I'll have to get a pack of these, I always hear great things about Female Seeds C99


----------



## roldgoldrlg (Jul 28, 2014)

Looks fantastic, I'm waiting on my c99 seeds. Love that strain! Jack's sister I'm trying "female" seeds c99, they have an un-stable one, so you get different phenos.


----------



## mike lanza (Jul 28, 2014)

SpaaaceCowboy said:


> My c99 strain (female seeds) is supposed to be an 8 week strain....she stretched like crazy for the first 4 weeks of flowering....totally blew by the Power Flower growing next to her.....She got so big I had to tie her down.....
> 
> View attachment 3215290 View attachment 3215291 View attachment 3215292


wow good grow set up bro no doubt man ....love too get my hands on that def how much in grams u get out of a plant??


----------



## mike lanza (Jul 28, 2014)

where ya from


----------



## SpaaaceCowboy (Jul 28, 2014)

mike lanza said:


> wow good grow set up bro no doubt man ....love too get my hands on that def how much in grams u get out of a plant??

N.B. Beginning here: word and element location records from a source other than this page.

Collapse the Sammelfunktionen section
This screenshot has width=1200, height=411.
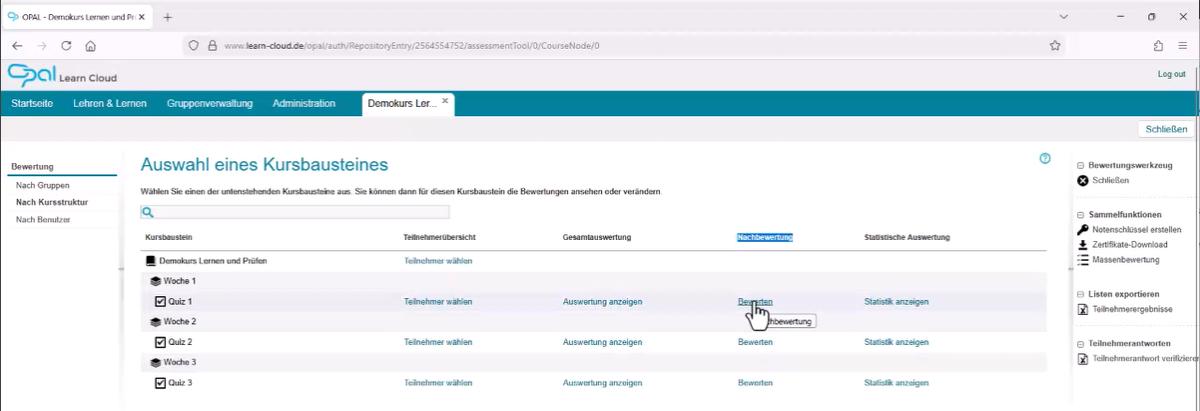tap(1081, 214)
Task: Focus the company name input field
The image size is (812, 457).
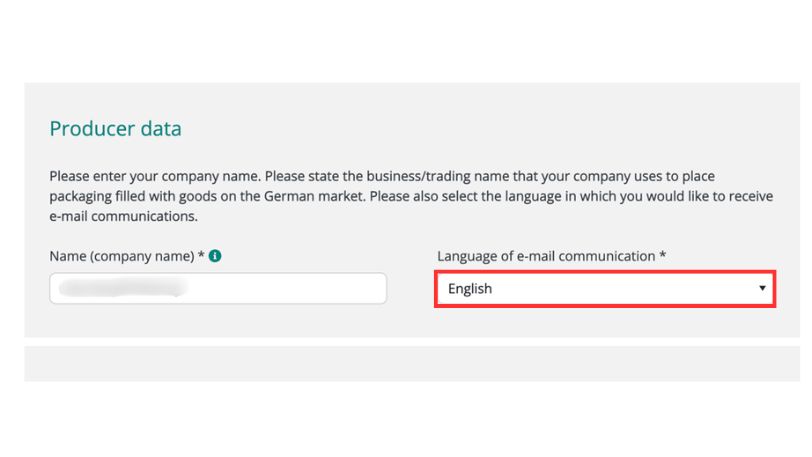Action: pyautogui.click(x=217, y=289)
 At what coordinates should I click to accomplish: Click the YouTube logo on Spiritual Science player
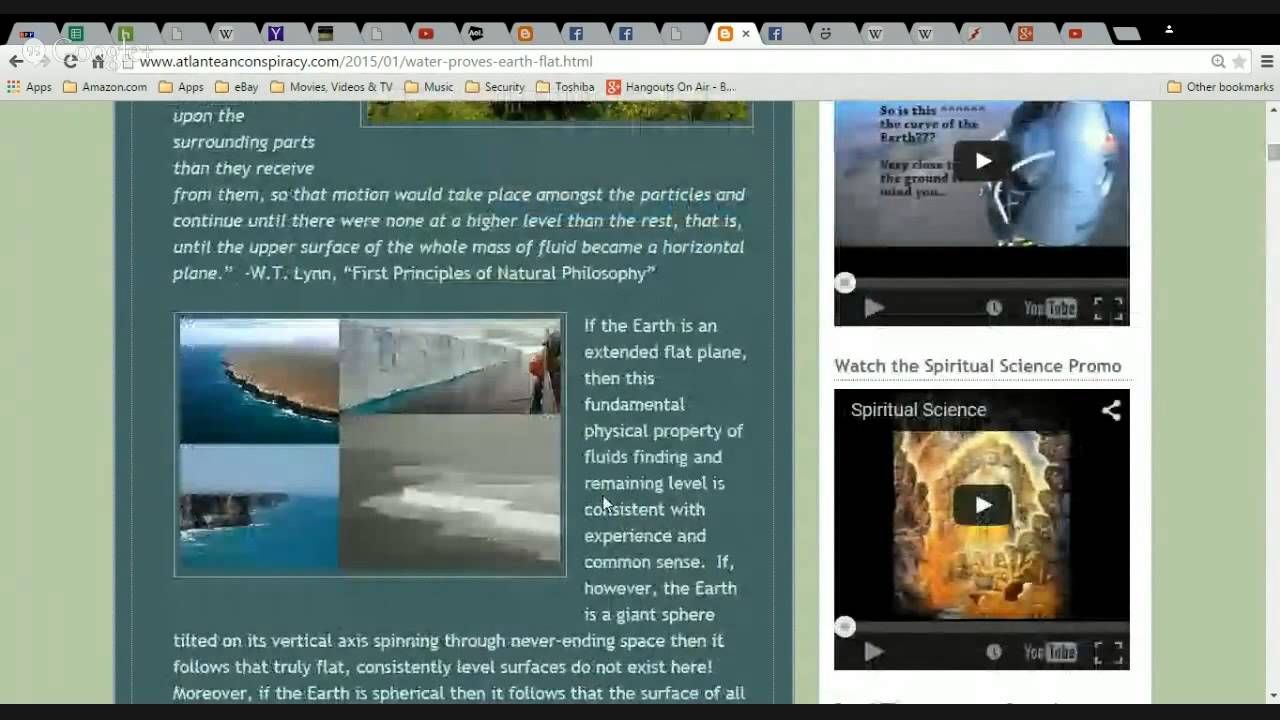coord(1050,652)
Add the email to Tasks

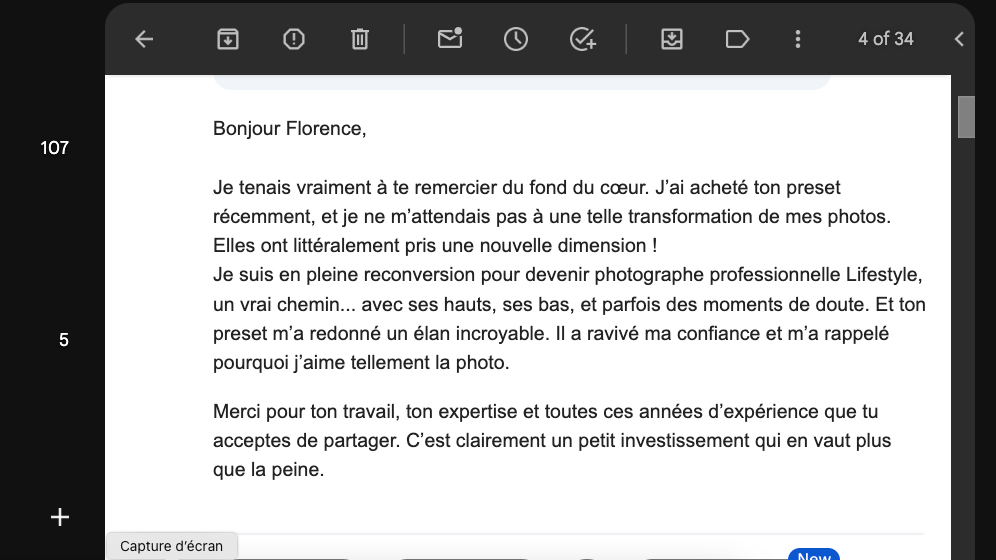(x=582, y=39)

it's still growin' bro....here's a link to my grow

https://www.rollitup.org/t/c99-power-flower-voyage-ii-of-the-space-cab.833265/


----------



## puffdatchronic (Jul 29, 2014)

mike lanza said:


> looks very crystally did u grow this or ? never smoked that strain yet but will when im in denver lol


 yep sure did.. and they are always very very frosty


----------



## Tranquileyes (Aug 5, 2014)

I'm a week or 2 into veg with mine. Very vigorous growth thus far. Also got 8 beans in a 4 pack which doesn't suck.


----------